TASK GOAL:
Please copy out the full listing that follows exactly; no picture belongs in the copy.

RECORDS FOR THIS TASK:

-=-=-=-=-

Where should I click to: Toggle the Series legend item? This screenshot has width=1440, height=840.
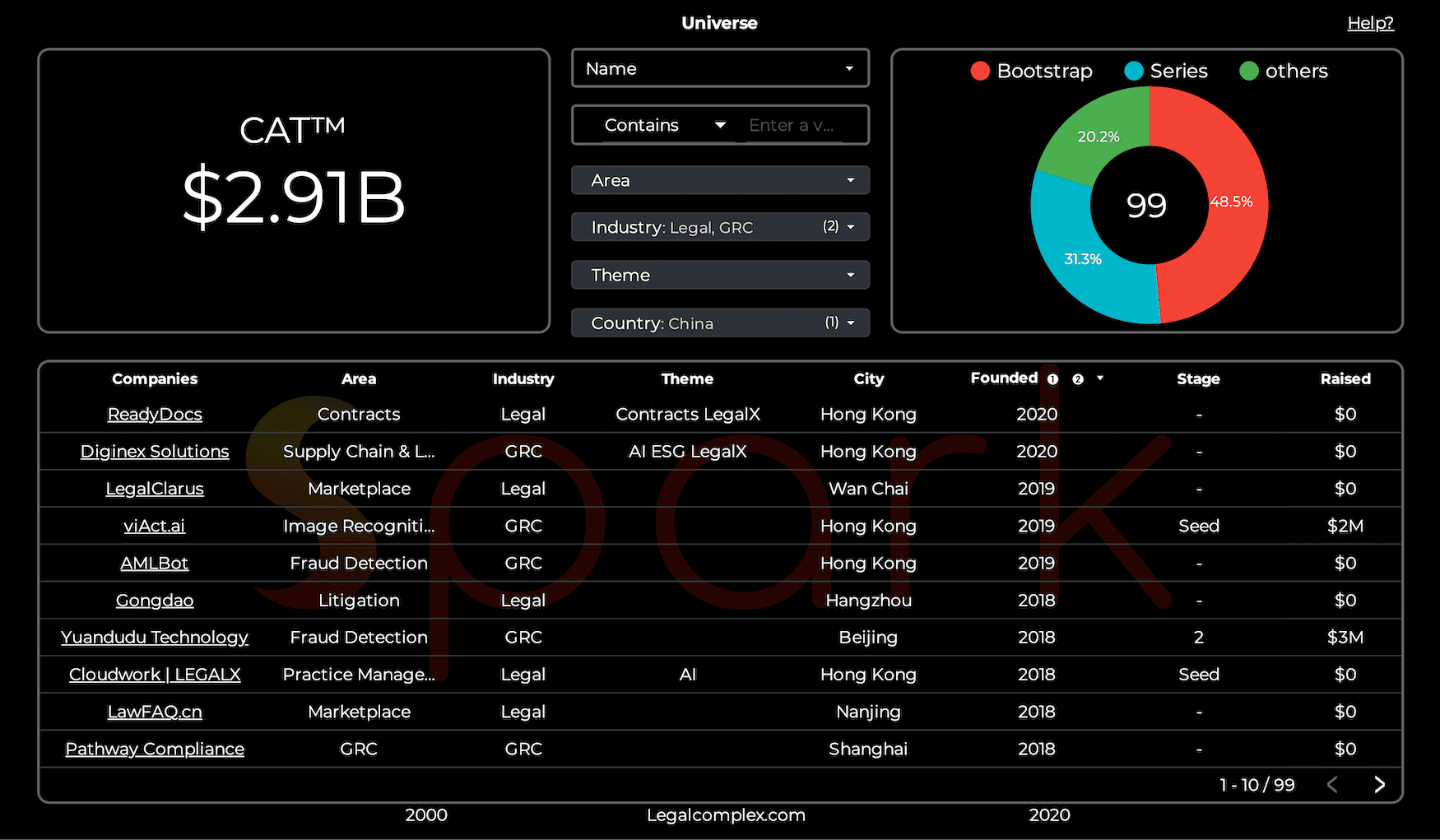pos(1166,72)
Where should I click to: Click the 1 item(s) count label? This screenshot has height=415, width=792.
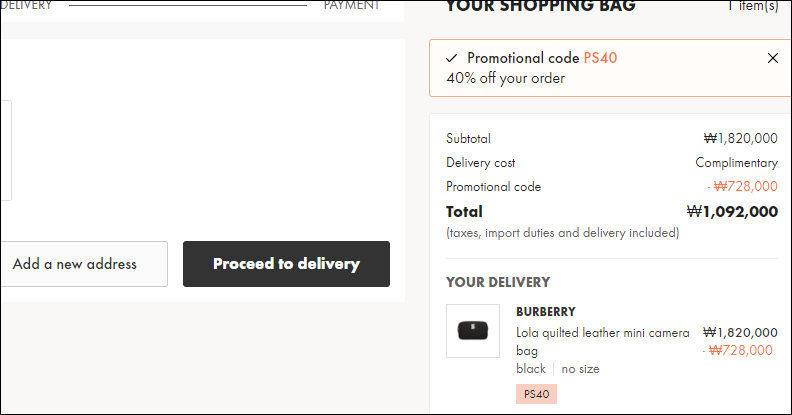point(753,6)
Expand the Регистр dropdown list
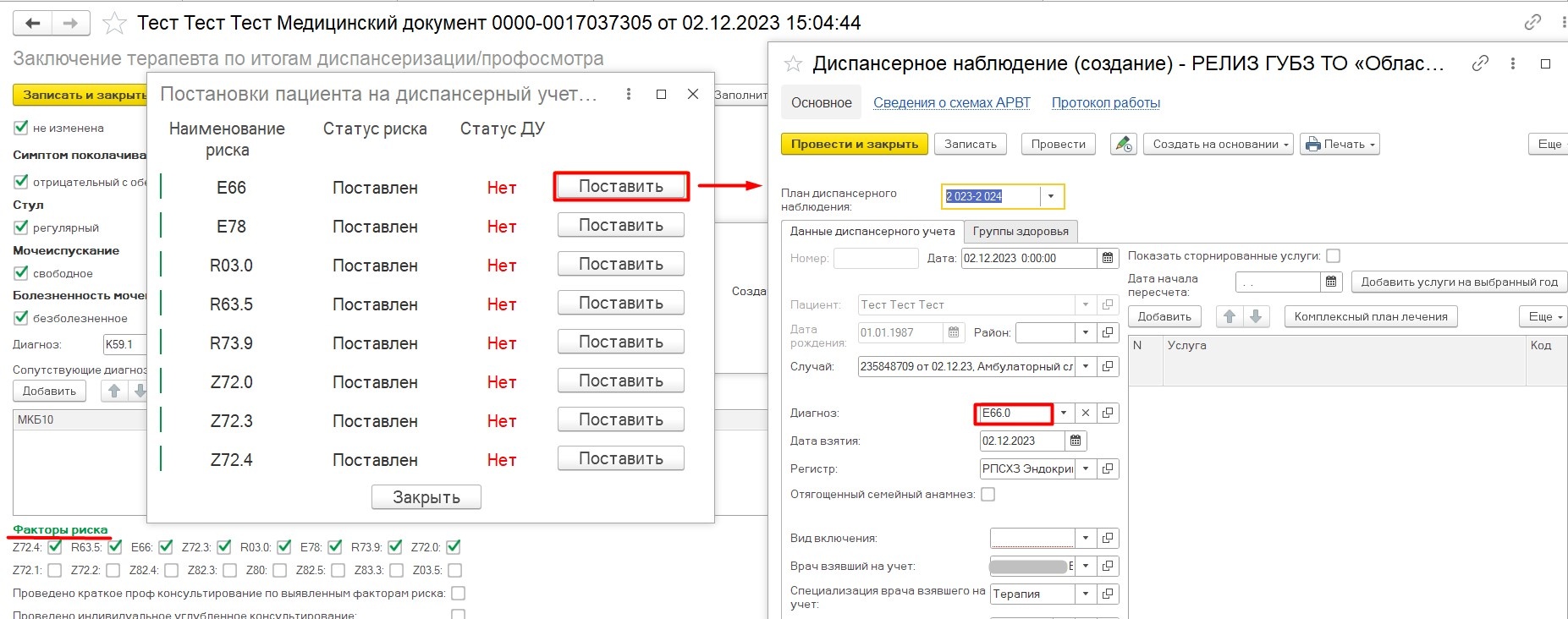 click(1086, 468)
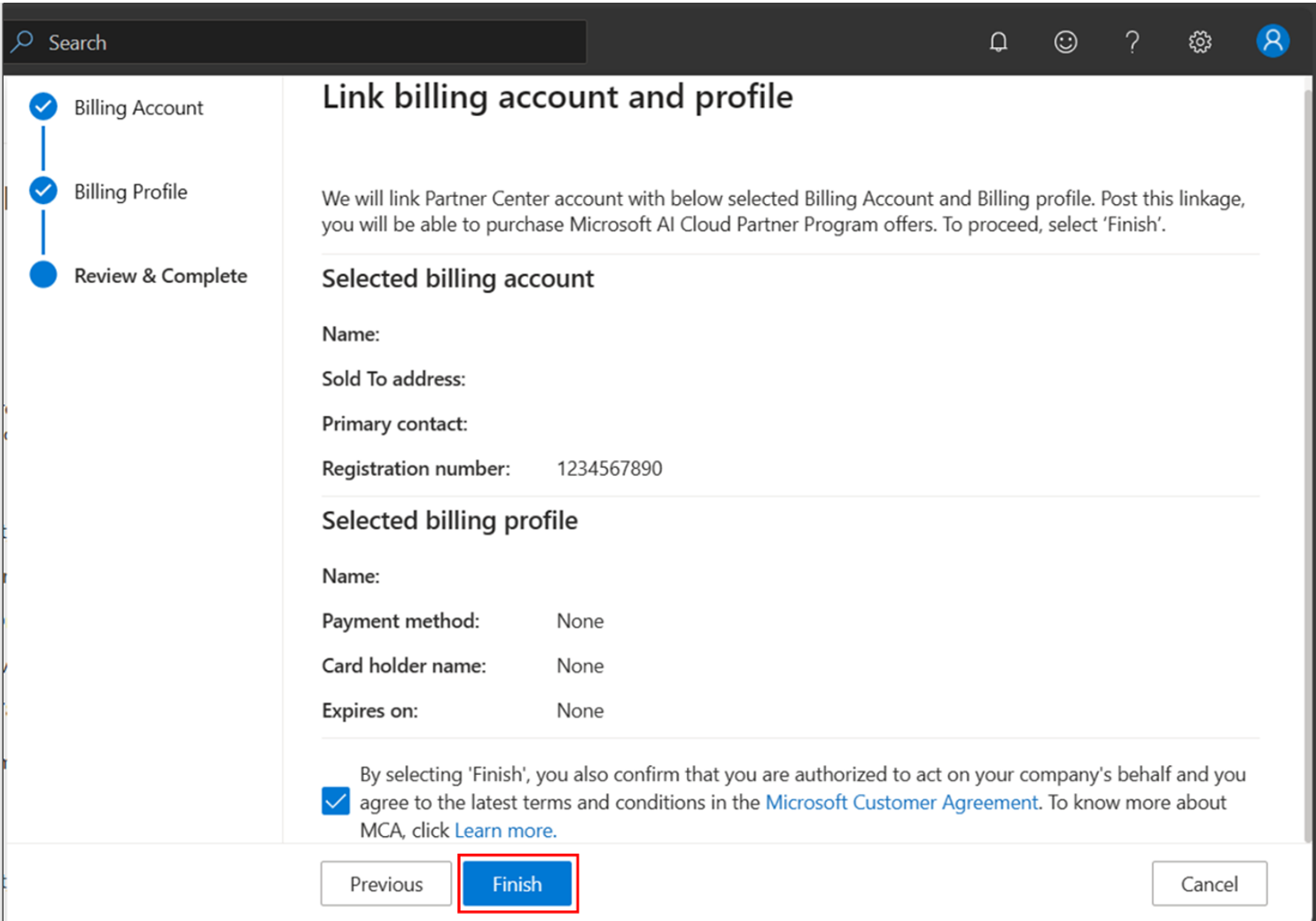Click the Previous button

click(385, 884)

-=-=-=-=-

REPLY:
Where should I click to: Toggle the Series legend item? This screenshot has width=1440, height=840.
pos(1166,72)
Where should I click to: Click the 1 item(s) count label? This screenshot has height=415, width=792.
point(753,6)
Expand the Регистр dropdown list
 click(1086, 468)
Click the Previous button

click(385, 884)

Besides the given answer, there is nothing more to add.